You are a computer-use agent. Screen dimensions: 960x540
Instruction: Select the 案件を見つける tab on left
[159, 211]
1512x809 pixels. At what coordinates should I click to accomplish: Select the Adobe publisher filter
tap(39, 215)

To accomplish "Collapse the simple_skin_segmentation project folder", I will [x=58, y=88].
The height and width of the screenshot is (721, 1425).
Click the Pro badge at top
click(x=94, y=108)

Goal -
Can you rescale the records above by multiplying every coordinate in the answers by 0.4 and rounding to whole numbers, with halves rounded up? Write out all the lines again, keeping the requests unchanged.

Response -
You are a computer-use agent. Screen dimensions: 960x540
Instruction: Select the 案件を見つける tab on left
[64, 84]
1512x809 pixels. At what coordinates should I click to accomplish: Select the Adobe publisher filter
tap(16, 86)

To accomplish "Collapse the simple_skin_segmentation project folder", I will [x=23, y=35].
The height and width of the screenshot is (721, 1425).
Click the Pro badge at top
click(x=38, y=43)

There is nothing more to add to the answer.